We also noted that the intersect outperformed the outersect most strongly for the lipid traits (LDL and HDL cholesterol, total cholesterol, and triglycerides), immune traits (allergy/eczema and IBD), and height. In contrast, we observed that the most brain-related traits we tested (BMI, years of education, smoking status, schizophrenia, and age of menarche) failed to show a nominally significant difference between the intersect and outersect (p > 0.05) (meta-analysis p value for brain-related traits = 0.210; meta-analysis p value for all other traits = 3.72 × 10⁻⁶). (We consider these traits to be brain related based on empirical evidence from both S-LDSC analyses on tissue-specific expression and DEPICT analyses on general tissue expression enrichment.^{25, 34, 44, 45}) This suggests that brain-related traits may not benefit as much as other traits from combining information across these particular data sources (i.e., the reconstituted gene sets and tissue expression matrices).

We next wanted to compare DEPICT with another popular gene set enrichment analysis algorithm, MAGMA.⁴¹ However, MAGMA does not perform gene prioritization based on its gene set enrichment, so we needed a way to convert prioritized gene sets to prioritized genes. We accomplished this by (1) ranking the prioritized gene sets, (2) using binarized versions of the reconstituted gene sets to assign genes to gene sets, and (3) prioritizing genes in the most enriched gene sets on the withheld chromosome (Figure S2). For step 2, we created six different binarized versions of the reconstituted gene sets, three based on z-score (Z > 1.96, 2.58, or 3.29) and three based on ranking (top 50, 100, or 200 genes per gene set). For the purposes of comparison, we used the same strategy for DEPICT (i.e., using the binarized gene sets to identify and prioritize genes on the withheld chromosome within enriched gene sets). This basic approach can be used for any method that prioritizes genomic features (e.g., gene sets, tissue expression, epigenomic annotations) but does not necessarily explicitly prioritize genes or variants; it also illustrates that the Benchmarker strategy can be used to evaluate a wide variety of algorithm types.
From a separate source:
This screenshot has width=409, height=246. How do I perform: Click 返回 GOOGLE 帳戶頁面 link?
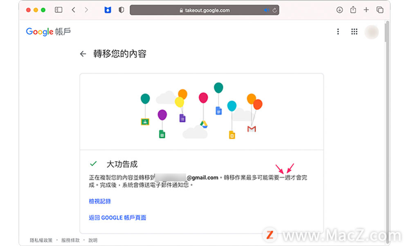point(117,217)
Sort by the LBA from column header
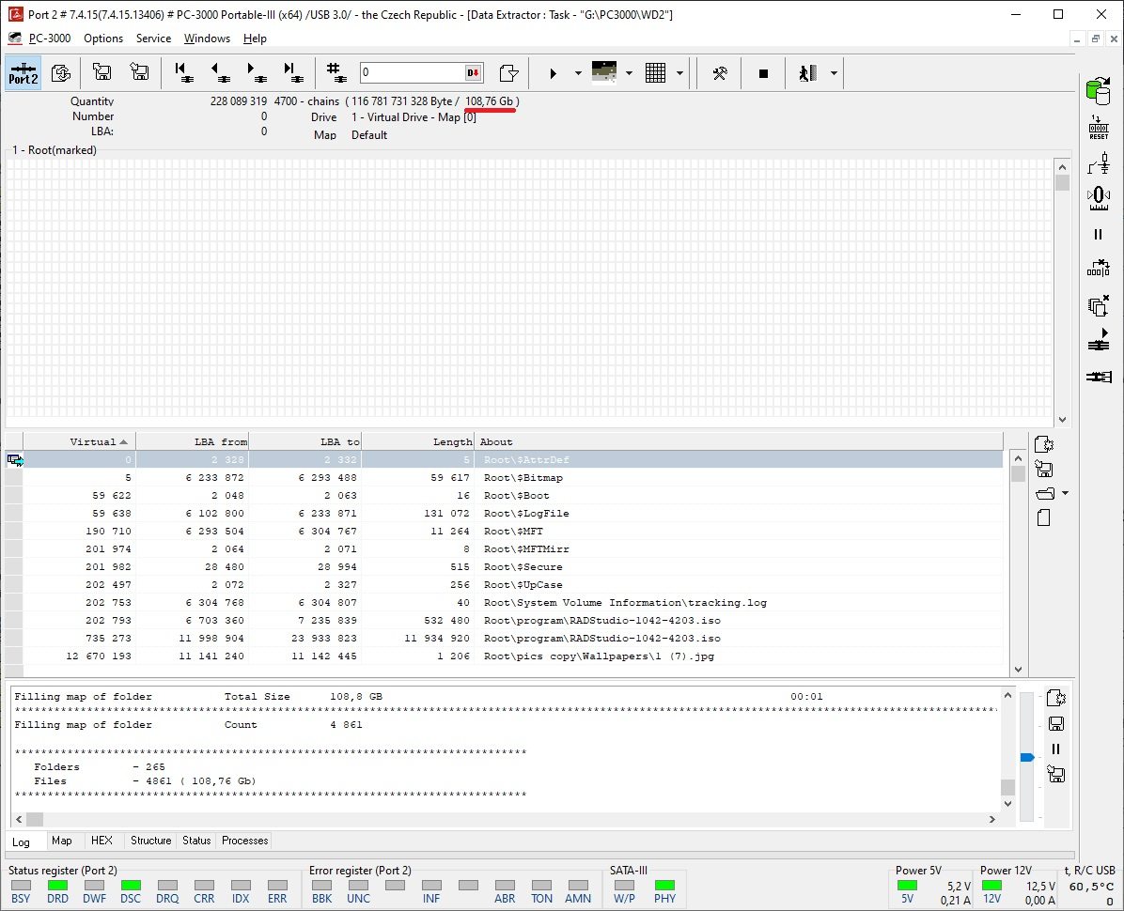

DEPICT and MAGMA performed similarly: we observed no strongly significant differences between the two methods for each trait, either modeled separately or jointly (Figure S9; Tables S6 and S7). However, as we observed for the comparison across different data sources, we again noted that DEPICT and MAGMA prioritized fairly different groups of genes (average number of genes prioritized by both methods = 931.18, average number of genes prioritized by one method only = 757.82) (Figures 4 and S10–S12). Using the same logic as before, we again asked whether the genes found by both methods (the intersect) outperformed the genes found by either method individually (the outersect). (Note that the outersect includes the union of genes prioritized by only DEPICT and only MAGMA, so it is on average slightly larger than the intersect [Figure S12].) Interestingly, we observed an even stronger trend toward the overlapping set outperforming the individual sets than for the analysis of different data sources, and for several traits this difference was nominally significant (Figure S9; Table S6). When we modeled the intersect and outersect jointly, this difference became even more apparent, with the intersecting group of genes outperforming the outersect for nearly every trait (Tables 1 and S8; Figure 5). The differences were particularly pronounced for immune traits (IBD, allergy/eczema) and total cholesterol (which, interestingly, also were some of the best-performing traits in the previous analysis). For these traits, not only did the intersect significantly outperform the outersect for every gene set binarization, but outersect per-SNP heritability often did not significantly differ from zero. This implies that the majority of the heritability originally explained by both sets of prioritized genes (i.e., the union of DEPICT and MAGMA) was captured by the intersect genes only, with almost none remaining in the outersect.

Figure 4.

Overlap in Prioritized Genes from DEPICT and MAGMA

For each version of the binarized gene sets (x-axis), the distribution of the percentage of overlapping genes across all 20 traits is represented as a violin plot overlaid with a boxplot.

Table 1.

Comparison of Intersect and Outersect Genes for DEPICT and MAGMA

Gene Set Binarization	Meta-analysis p Value for τintersectversus τoutersect	Height OMIM Enrichment Odds Ratio (Intersect versus Outersect)	Height OMIM Enrichment p Value (Intersect versus Outersect)
Top 50 genes	8.546 × 10−7	2.531	1.541 × 10−4
Top 100 genes	1.558 × 10−5	2.421	2.101 × 10−4
Top 200 genes	1.084 × 10−4	1.364	0.185
Z > 1.96	2.537 × 10−4	0.832	0.437
Z > 2.58	8.489 × 10−5	1.298	0.243
Z > 3.29	9.110 × 10−6	1.869	6.180 × 10−3

Each row includes data based on one of the six gene set binarizations. The columns represent the overall p value for comparing τ_intersect and τ_outersect and results from the height OMIM enrichment analysis (odds ratio and p value from Fisher’s exact test). OMIM, Online Mendelian Inheritance in Man.

Figure 5.

Effect Sizes (Normalized τ) for the Joint LD Score Regression Model Comparing Intersect and Outersect Genes for 20 Different GWASs

Here, the intersect represents genes prioritized by both DEPICT and MAGMA. The outersect represents genes prioritized by only DEPICT or only MAGMA. Asterisks mark comparisons for which the difference between the intersect and outersect achieved nominal significance (p < 0.05). Error bars represent 95% confidence intervals.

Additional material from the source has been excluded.